Eat meat from animals with tuberculosis. The idea does not make salivate. However, according to the revelations of the Chained Duck, this is what is happening in France. Each year, more than 8,000 cows affected are affected by the disease in French farms. This infectious pathology would not prevent it from ending up in the distribution circuit and on consumers’ plates. The satirical newspaper reports in its October 25 edition that more than 3,000 tonnes of contaminated French meat would thus be put on sale … without the health authorities flinching.
The whole problem lies in the fact that this situation benefits from a legal vagueness. What the law says ? European Union regulation 854/2004 clearly emphasizes that infected meat cannot be consumed and that it “must be declared unfit for human consumption”. The relative laxity of the legislation is based on the following nuance in the text, which indicates: “When a tuberculous lesion has been found in the lymph nodes of a single organ or part of the carcass, only the organ or the part of the carcass infected must be declared unfit for consumption. “
A risk of transmission to humans?
In other words, once the lesion was removed, the rest of the animal could be sold. Hence the current problem.

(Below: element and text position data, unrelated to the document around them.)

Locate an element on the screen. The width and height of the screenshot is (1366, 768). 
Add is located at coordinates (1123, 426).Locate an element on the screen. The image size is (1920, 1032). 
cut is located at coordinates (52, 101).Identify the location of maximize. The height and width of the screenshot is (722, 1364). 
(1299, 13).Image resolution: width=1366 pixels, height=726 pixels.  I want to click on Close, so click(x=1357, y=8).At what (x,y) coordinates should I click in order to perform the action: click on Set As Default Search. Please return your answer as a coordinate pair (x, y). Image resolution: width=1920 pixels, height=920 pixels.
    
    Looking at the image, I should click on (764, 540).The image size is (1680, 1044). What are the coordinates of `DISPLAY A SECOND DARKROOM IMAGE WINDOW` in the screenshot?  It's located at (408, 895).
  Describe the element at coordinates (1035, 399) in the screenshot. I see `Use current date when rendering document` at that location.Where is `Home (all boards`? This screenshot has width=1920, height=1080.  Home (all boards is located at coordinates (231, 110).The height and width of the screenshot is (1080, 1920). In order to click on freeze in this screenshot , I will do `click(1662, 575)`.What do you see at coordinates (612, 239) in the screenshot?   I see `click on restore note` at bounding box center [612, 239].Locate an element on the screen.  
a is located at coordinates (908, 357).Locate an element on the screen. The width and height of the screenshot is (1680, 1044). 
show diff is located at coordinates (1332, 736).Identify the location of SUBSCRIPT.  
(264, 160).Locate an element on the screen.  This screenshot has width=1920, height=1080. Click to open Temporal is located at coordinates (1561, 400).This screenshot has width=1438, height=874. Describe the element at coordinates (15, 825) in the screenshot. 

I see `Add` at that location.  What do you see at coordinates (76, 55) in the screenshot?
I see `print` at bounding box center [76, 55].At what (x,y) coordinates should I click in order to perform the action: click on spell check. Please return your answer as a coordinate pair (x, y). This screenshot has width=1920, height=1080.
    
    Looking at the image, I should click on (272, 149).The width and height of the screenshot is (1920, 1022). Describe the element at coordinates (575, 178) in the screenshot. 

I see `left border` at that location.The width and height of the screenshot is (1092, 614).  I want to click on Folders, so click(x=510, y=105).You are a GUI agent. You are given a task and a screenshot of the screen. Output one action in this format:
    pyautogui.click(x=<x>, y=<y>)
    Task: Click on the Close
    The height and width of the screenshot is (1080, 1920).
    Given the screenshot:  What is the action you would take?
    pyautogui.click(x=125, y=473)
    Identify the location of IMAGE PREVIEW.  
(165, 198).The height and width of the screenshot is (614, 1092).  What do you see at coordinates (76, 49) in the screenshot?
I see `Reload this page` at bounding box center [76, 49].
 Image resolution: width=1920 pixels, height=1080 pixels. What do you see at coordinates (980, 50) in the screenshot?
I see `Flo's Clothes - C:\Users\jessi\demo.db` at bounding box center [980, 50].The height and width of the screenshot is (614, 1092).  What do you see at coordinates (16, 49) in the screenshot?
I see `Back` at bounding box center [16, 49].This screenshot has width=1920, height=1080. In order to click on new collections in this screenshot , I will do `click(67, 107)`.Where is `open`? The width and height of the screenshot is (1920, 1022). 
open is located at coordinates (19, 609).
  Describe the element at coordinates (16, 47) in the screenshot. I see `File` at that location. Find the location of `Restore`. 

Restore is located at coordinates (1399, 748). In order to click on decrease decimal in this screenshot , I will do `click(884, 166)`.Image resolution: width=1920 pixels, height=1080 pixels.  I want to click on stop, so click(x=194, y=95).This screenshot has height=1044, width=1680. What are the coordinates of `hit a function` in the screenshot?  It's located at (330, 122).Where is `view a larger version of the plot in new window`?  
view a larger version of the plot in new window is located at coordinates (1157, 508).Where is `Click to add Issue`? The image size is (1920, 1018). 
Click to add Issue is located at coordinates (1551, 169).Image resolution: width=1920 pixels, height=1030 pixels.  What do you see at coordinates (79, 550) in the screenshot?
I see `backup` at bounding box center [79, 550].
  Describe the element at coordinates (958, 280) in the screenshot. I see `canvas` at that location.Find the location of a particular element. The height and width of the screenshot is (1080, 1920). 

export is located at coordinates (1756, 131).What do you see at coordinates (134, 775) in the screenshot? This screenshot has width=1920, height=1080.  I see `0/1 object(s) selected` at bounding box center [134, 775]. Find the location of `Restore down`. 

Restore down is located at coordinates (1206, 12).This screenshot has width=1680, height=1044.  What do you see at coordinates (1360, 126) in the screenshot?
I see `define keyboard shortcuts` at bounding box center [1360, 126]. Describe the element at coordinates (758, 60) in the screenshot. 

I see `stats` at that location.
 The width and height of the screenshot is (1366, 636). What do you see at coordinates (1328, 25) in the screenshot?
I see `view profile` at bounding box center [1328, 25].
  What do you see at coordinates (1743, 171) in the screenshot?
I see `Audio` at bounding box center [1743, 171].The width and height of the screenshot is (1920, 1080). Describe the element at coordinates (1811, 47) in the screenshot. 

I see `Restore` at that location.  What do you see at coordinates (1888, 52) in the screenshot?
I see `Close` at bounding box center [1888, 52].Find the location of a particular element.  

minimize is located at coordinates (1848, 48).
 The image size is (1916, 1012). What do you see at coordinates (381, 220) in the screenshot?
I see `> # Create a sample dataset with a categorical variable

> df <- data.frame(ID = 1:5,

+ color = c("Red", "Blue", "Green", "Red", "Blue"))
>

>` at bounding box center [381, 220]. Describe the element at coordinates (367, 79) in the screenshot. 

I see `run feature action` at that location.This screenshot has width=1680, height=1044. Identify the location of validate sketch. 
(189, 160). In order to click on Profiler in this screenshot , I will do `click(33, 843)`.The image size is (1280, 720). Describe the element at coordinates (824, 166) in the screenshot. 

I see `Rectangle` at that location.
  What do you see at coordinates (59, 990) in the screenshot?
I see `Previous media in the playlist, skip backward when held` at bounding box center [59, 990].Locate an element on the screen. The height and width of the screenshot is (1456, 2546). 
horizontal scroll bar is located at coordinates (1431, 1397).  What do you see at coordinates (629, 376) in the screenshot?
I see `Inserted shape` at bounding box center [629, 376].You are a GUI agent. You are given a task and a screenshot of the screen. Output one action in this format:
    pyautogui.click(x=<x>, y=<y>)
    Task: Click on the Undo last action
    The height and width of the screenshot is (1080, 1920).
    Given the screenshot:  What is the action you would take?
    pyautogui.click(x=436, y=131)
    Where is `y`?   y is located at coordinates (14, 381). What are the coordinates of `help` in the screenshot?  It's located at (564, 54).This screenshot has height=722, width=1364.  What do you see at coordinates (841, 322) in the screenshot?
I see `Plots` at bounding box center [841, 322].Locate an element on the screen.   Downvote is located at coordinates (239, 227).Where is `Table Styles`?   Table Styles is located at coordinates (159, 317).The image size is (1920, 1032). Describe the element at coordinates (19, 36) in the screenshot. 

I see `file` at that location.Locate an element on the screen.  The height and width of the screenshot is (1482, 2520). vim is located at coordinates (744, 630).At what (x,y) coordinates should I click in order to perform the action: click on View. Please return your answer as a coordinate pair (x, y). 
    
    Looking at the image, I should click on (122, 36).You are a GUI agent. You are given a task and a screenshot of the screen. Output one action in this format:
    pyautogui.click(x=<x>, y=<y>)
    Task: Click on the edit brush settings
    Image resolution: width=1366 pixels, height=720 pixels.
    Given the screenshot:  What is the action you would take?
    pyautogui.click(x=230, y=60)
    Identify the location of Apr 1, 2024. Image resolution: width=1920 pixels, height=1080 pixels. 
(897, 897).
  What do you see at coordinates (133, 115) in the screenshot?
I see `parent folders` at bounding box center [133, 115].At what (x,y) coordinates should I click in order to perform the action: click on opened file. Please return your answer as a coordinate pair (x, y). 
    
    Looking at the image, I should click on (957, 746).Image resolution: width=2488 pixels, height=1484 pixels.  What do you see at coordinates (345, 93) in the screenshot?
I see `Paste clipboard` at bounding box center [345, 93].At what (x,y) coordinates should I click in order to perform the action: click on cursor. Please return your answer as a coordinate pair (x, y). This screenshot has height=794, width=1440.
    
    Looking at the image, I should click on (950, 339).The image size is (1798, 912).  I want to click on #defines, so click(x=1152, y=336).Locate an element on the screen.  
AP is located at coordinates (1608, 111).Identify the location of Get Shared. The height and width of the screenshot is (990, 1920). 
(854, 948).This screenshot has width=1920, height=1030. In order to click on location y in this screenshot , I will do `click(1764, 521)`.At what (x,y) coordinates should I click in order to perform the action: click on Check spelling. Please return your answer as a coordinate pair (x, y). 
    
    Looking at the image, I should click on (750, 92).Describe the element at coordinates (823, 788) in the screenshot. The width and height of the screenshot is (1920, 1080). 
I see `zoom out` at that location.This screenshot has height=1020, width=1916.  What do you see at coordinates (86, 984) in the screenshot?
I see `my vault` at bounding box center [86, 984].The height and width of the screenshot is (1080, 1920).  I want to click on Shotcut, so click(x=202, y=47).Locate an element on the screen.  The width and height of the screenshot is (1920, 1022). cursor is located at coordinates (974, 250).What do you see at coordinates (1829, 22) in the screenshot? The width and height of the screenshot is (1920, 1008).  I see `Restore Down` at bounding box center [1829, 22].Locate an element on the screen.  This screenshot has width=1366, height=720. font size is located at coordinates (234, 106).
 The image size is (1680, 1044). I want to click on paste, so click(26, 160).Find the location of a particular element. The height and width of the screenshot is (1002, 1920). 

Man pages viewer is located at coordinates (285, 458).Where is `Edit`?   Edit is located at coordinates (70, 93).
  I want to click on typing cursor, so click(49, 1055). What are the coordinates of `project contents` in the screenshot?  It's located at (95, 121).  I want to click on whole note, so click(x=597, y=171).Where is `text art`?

A wind of controversy could blow on French farms. Especially since the question of the risk to human health of consuming this meat arises. Bovine tuberculosis is a zoonosis (animal disease) transmissible to humans caused by the bacterium Mycobacterium bovis (M. bovis), recalls ANSES. Since 2001, France has been considered “officially free from bovine tuberculosis “ by the European Union, despite the persistence of around one hundred outbreaks each year.